● **TRY IT**: For every entry that follows, return an identical copy.

Stored data
◆ ◆ ◆ ◆ ◆ ◆ ◆

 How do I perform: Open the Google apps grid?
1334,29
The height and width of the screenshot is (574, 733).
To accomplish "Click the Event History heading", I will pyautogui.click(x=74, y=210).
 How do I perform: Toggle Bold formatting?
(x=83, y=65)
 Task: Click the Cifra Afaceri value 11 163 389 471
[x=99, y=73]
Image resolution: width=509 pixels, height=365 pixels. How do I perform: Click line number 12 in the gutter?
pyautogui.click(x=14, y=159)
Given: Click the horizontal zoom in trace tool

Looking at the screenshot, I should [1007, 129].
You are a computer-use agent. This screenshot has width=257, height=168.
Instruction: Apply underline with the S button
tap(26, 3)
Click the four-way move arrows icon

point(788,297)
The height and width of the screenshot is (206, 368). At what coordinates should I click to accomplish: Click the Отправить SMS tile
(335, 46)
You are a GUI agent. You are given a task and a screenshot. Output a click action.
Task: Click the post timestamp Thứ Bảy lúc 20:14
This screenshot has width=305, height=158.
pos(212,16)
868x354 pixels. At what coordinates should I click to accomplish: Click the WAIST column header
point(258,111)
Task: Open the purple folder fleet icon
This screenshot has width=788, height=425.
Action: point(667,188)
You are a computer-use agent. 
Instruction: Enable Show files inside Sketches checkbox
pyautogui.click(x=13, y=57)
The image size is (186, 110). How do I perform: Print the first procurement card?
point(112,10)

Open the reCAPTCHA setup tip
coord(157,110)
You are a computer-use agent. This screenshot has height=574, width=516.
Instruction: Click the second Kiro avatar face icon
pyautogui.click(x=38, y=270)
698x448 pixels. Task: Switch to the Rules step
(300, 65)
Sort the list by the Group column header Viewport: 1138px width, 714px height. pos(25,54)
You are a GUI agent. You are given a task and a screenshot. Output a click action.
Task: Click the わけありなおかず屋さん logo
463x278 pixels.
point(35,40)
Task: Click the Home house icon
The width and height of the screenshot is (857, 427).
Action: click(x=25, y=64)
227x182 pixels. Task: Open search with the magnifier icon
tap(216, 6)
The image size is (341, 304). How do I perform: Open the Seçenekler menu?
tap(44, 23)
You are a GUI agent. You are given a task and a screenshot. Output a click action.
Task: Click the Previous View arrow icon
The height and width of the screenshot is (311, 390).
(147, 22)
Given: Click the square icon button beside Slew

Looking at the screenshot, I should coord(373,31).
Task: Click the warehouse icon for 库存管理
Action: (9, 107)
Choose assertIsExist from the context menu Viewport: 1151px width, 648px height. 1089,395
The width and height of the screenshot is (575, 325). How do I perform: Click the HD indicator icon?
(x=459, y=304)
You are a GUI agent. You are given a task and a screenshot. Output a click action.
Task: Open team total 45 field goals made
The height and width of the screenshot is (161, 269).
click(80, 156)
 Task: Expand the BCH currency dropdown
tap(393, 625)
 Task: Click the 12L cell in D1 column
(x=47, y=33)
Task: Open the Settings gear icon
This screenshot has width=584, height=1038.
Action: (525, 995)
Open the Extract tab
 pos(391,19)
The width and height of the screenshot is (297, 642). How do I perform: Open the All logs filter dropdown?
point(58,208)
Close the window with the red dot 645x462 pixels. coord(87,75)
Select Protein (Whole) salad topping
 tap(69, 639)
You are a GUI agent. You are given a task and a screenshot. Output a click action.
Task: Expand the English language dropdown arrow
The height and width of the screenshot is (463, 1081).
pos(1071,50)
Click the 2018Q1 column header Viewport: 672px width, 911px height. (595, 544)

◆ ◆ ◆ ◆ ◆ ◆ ◆

● **EXERCISE ANSWER**:
 How do I perform: Open the Google apps grid?
1334,29
The height and width of the screenshot is (574, 733).
To accomplish "Click the Event History heading", I will pyautogui.click(x=74, y=210).
 How do I perform: Toggle Bold formatting?
(x=83, y=65)
 Task: Click the Cifra Afaceri value 11 163 389 471
[x=99, y=73]
Image resolution: width=509 pixels, height=365 pixels. How do I perform: Click line number 12 in the gutter?
pyautogui.click(x=14, y=159)
Given: Click the horizontal zoom in trace tool

Looking at the screenshot, I should [1007, 129].
You are a computer-use agent. This screenshot has width=257, height=168.
Instruction: Apply underline with the S button
tap(26, 3)
Click the four-way move arrows icon

point(788,297)
The height and width of the screenshot is (206, 368). At what coordinates should I click to accomplish: Click the Отправить SMS tile
(335, 46)
You are a GUI agent. You are given a task and a screenshot. Output a click action.
Task: Click the post timestamp Thứ Bảy lúc 20:14
This screenshot has width=305, height=158.
pos(212,16)
868x354 pixels. At what coordinates should I click to accomplish: Click the WAIST column header
point(258,111)
Task: Open the purple folder fleet icon
This screenshot has width=788, height=425.
Action: point(667,188)
You are a computer-use agent. 
Instruction: Enable Show files inside Sketches checkbox
pyautogui.click(x=13, y=57)
The image size is (186, 110). How do I perform: Print the first procurement card?
point(112,10)

Open the reCAPTCHA setup tip
coord(157,110)
You are a computer-use agent. This screenshot has height=574, width=516.
Instruction: Click the second Kiro avatar face icon
pyautogui.click(x=38, y=270)
698x448 pixels. Task: Switch to the Rules step
(300, 65)
Sort the list by the Group column header Viewport: 1138px width, 714px height. pos(25,54)
You are a GUI agent. You are given a task and a screenshot. Output a click action.
Task: Click the わけありなおかず屋さん logo
463x278 pixels.
point(35,40)
Task: Click the Home house icon
The width and height of the screenshot is (857, 427).
Action: click(x=25, y=64)
227x182 pixels. Task: Open search with the magnifier icon
tap(216, 6)
The image size is (341, 304). How do I perform: Open the Seçenekler menu?
tap(44, 23)
You are a GUI agent. You are given a task and a screenshot. Output a click action.
Task: Click the Previous View arrow icon
The height and width of the screenshot is (311, 390).
(147, 22)
Given: Click the square icon button beside Slew

Looking at the screenshot, I should coord(373,31).
Task: Click the warehouse icon for 库存管理
Action: (9, 107)
Choose assertIsExist from the context menu Viewport: 1151px width, 648px height. 1089,395
The width and height of the screenshot is (575, 325). How do I perform: Click the HD indicator icon?
(x=459, y=304)
You are a GUI agent. You are given a task and a screenshot. Output a click action.
Task: Open team total 45 field goals made
The height and width of the screenshot is (161, 269).
click(80, 156)
 Task: Expand the BCH currency dropdown
tap(393, 625)
 Task: Click the 12L cell in D1 column
(x=47, y=33)
Task: Open the Settings gear icon
This screenshot has width=584, height=1038.
Action: (525, 995)
Open the Extract tab
 pos(391,19)
The width and height of the screenshot is (297, 642). How do I perform: Open the All logs filter dropdown?
point(58,208)
Close the window with the red dot 645x462 pixels. coord(87,75)
Select Protein (Whole) salad topping
 tap(69, 639)
You are a GUI agent. You are given a task and a screenshot. Output a click action.
Task: Expand the English language dropdown arrow
The height and width of the screenshot is (463, 1081).
pos(1071,50)
Click the 2018Q1 column header Viewport: 672px width, 911px height. (595, 544)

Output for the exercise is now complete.